* **INSTRUCTIONS FOR THE TASK**
Nothing but the lines from the one with "Image resolution: width=1600" through the last line of the entries below should appear in the copy, please, and no pictures.

Stored records:
[Start of section]
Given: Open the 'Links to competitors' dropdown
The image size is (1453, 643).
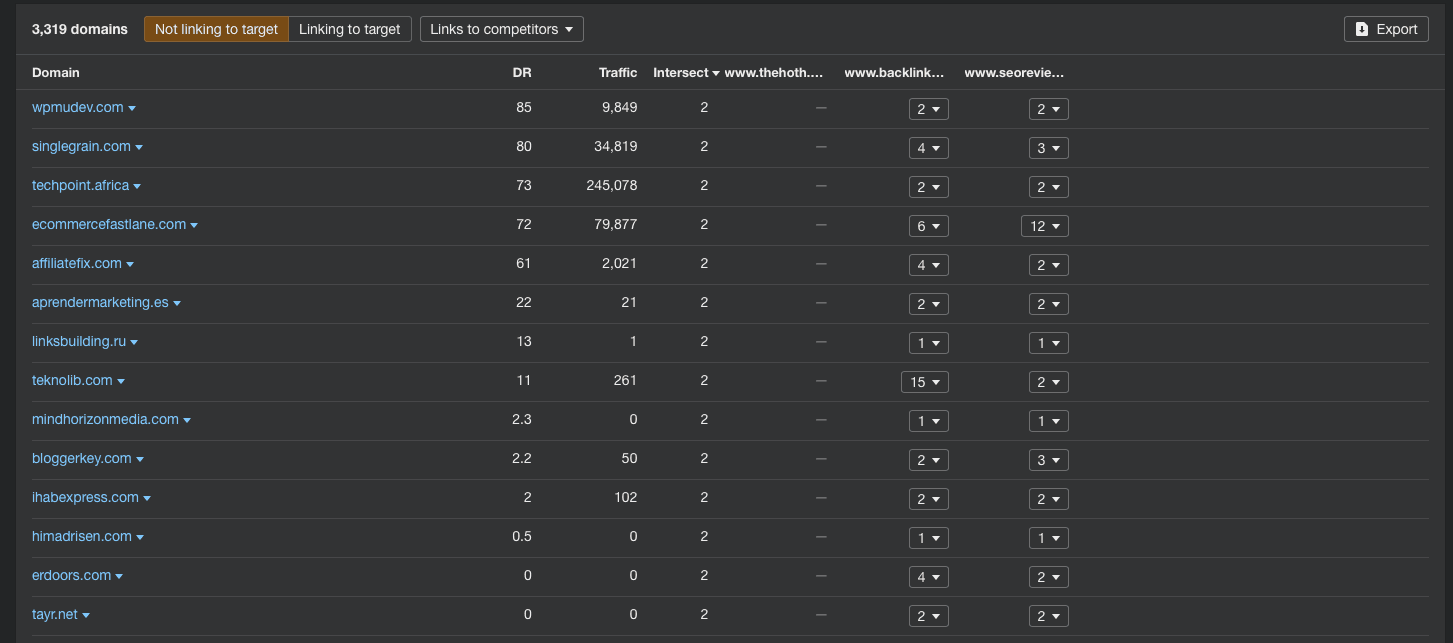Looking at the screenshot, I should pyautogui.click(x=501, y=29).
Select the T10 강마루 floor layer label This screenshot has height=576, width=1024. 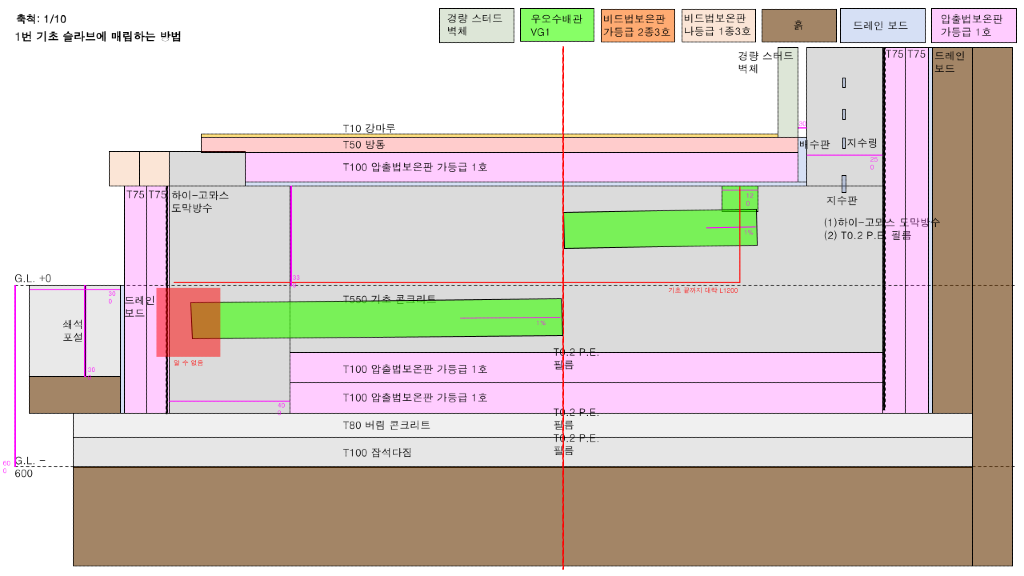click(x=369, y=128)
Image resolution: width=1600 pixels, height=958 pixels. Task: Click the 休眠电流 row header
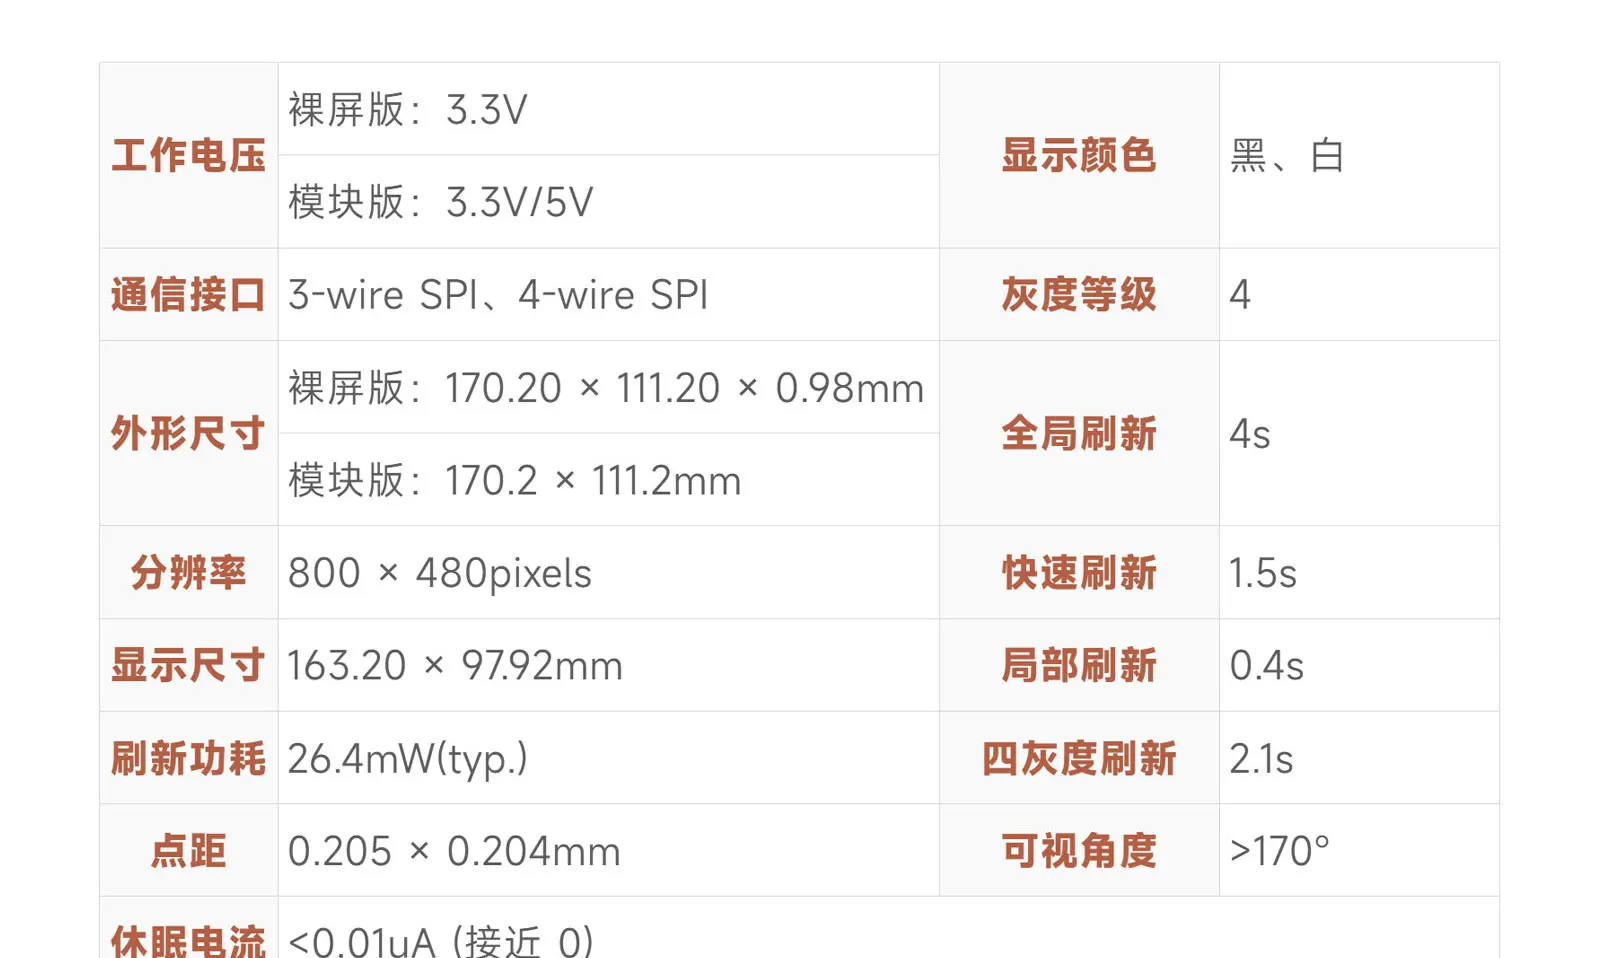pos(188,940)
[End of section]
* **WRITTEN ANSWER**
Image resolution: width=1600 pixels, height=958 pixels. Task: Click the 休眠电流 row header
pos(188,940)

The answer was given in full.